In fact, the government's obligation to the constitution's highest value - the protection of life - must be relativized, just as Schäuble is doing, confirm the majority of Germany's government leaders. Prominent voices from the parliamentary opposition parties are also in agreement that the protection of human life, as the primary legitimized duty of the state is a "question of assessment." From this the FDP draws the conclusion: "therefore, please reopen the businesses." "Enable production." In harmony with Germany's export economy lobbyists and the President of the Bundestag, the chair of the Greens is also one of the relativizers.

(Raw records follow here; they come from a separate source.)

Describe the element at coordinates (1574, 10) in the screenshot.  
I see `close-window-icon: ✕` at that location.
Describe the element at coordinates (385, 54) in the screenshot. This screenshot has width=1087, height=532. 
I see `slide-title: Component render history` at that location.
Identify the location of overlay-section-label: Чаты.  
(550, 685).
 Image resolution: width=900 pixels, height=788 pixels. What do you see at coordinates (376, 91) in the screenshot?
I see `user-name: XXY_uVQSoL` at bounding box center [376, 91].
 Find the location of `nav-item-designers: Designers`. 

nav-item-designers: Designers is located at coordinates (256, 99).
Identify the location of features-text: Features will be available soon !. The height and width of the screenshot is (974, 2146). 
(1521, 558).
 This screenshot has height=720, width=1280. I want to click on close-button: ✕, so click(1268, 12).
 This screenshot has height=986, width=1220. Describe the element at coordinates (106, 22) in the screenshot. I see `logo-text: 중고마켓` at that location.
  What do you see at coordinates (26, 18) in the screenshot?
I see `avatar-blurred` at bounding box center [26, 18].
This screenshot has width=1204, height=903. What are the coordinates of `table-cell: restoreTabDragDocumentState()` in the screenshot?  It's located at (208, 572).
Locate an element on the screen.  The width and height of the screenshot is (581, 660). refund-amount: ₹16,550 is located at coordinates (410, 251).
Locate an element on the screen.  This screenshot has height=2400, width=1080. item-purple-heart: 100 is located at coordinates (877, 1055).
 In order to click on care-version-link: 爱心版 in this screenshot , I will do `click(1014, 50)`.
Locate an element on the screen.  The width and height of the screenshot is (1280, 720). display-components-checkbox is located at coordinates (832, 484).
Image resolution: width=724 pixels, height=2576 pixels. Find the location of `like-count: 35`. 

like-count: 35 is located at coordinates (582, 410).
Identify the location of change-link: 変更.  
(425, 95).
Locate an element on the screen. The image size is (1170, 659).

He finds himself in an alleged "dilemma," when he thinks of the protection of life during the Corona crisis, while a fellow Green municipal politician speaks in plain operational terms; "Let me tell you quite bluntly: We may be saving people in Germany, who, because of their age or serious previous medical conditions, may, be dead anyway in a half a year."

Neglect

Deliberately blunt or rationalizing inhibited, decisive groupings within German political and economic policy are displaying clear signs of an ethical deterioration, wherein the preservation of economic activity is being counterpoised to the preservation of human life - offensively, by seeking to depict life as a rivaling commodity of existence. However, practical economic activity is no rival to maintaining human life, it transforms nature into the practical material that sustains and satisfies life - as long as economic activity supports life. However, a "dilemma" arises, when concrete individual lives must be sacrificed, because the practical resources of economic activity are unavailable, although the state's primacy for making, first and foremost, provisions for human life was reasonable but neglected. The greater the neglect, the greater are the "questions of assessment."

Escapism

In the current crisis, it is obvious that the practical resources that economic activity could have produced for the preservation of human life, were not or insufficiently available before death could no longer be avoided. By not providing even the simplest means of protection, the officials have shifted responsibility for life and death "questions of assessment" to the hospitals. This escapism has cost additional lives or overwhelmed the lives of many nurses and doctors.

Barbarians

Protective means that are now being supplied are subjected to usurious trade; survival machines for intensive-care medicine are inciting stock market speculators, betting on company shares of the manufacturers, increasing their wealth. The poor are dying in rest homes and the suburbs. As long as the state allows this situation to continue, the preservation of human life and preservation of the economic activity are indeed in opposition to one another - however not as the advocates of value rivalry are intending. A state that relinquishes the preservation of human life, to that of economic freedom has either given up its existence or become barbarian.

Failure

It is not solely a German peculiarity to not draw boundaries between civilization and biology in the event of state failure. The ideology of failure adores the dull stench of predator dens, where the stronger animals feed on the weaker. There, archaic instinct makes the preservation of life superfluous. The predator archaic and its economic ideal - social Darwinism - determine phases of German history, wherein the state can no longer control its economic potency; it must be catapulted beyond its borders or collapse. Then it will be doubtful, whether everything else will recede, if the preservation of life prohibits everything else, namely death. Then a threat can be heard from Germany.

Upheaval

However, if with death, the highest obligation for the state, the protection of human life, falls, then the state's right to the monopoly on the use of force to protect human life against any other claim, falls as well. If the monopoly on the use of force falls, the state falls into its condition that relativized human life and forces to elevate human life again to its permanent right.